→ **Document excerpt**
++++++++++

Jiang fails to disclose NN-based filter comprises a plurality of backbone blocks and at least one of the backbone blocks comprises an attention block configured to process non- normalized data
However, in the same field of endeavor, Vaswani discloses NN-based filter comprises a backbone block and at least one of the backbone blocks comprises an attention block configured to process non- normalized data (fig. 1 shows a backbone that comprise a self attention layer; [0062], wherein while the backbone neural network can be a ResNet-based backbone with one or more of the convolutional layers replaced with local self-attention layers. For example, the backbone can be a ResNet-50 or a ResNet-101 backbone with the last two, three, or four, convolutional layers replaced with local self-attention layers)
Therefore, it would have been obvious to one of ordinary skilled in the art before the effective filing date of the claimed invention to modify the method disclosed by Jiang to disclose NN-based filter comprises a backbone block and at least one of the backbone blocks comprises an attention block configured to process non- normalized data as taught by Vaswani, to improve the speed, the effectiveness, or both of the training process ([0071], Vaswani).

++++++++++

→ **Stored entries**
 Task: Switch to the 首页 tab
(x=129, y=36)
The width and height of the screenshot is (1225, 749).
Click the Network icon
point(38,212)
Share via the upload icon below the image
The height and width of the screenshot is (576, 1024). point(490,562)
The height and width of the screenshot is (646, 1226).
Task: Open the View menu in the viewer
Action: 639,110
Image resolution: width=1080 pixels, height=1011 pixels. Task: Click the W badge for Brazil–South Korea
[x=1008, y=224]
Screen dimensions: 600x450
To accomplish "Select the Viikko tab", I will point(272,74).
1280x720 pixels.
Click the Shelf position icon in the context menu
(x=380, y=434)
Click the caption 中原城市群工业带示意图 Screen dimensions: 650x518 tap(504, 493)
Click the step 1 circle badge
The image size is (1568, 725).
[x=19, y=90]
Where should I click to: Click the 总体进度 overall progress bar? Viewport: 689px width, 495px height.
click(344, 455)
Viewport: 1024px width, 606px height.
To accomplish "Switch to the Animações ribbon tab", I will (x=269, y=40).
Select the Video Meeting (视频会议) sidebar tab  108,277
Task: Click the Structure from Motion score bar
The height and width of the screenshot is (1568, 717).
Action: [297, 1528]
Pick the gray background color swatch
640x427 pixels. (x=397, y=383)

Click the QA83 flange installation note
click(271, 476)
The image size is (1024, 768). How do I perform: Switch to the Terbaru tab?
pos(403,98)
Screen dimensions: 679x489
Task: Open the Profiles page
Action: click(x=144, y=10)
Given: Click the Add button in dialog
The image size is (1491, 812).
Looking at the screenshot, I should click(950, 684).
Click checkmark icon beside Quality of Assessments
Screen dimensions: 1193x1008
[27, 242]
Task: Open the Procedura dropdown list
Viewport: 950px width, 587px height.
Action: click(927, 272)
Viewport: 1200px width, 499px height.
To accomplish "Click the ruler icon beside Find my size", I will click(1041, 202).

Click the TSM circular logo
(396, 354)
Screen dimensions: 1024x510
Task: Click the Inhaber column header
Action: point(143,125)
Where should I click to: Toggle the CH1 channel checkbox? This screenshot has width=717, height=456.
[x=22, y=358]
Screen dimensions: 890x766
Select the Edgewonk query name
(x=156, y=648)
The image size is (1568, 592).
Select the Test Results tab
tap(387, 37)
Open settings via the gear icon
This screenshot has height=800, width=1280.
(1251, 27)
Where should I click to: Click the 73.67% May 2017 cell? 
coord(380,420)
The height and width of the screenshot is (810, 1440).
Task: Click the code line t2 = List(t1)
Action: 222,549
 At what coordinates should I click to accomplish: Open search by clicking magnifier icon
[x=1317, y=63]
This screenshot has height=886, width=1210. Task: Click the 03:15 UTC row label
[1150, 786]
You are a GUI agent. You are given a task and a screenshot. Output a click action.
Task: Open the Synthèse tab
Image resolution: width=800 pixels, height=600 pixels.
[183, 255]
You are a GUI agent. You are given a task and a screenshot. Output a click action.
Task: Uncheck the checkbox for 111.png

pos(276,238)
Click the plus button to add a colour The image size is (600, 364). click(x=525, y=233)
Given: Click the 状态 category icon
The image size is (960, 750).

++++++++++

→ **Exercise set**
1 > Reproduce the office action excerpt from "Therefore, it would" to "process ([0071], Vaswani).".
2 > According to the office action excerpt, what benefit would result from modifying Jiang's method as taught by Vaswani?

→ **Worked solutions**
1 >
Therefore, it would have been obvious to one of ordinary skilled in the art before the effective filing date of the claimed invention to modify the method disclosed by Jiang to disclose NN-based filter comprises a backbone block and at least one of the backbone blocks comprises an attention block configured to process non- normalized data as taught by Vaswani, to improve the speed, the effectiveness, or both of the training process ([0071], Vaswani).

2 > It would improve the speed, the effectiveness, or both of the training process.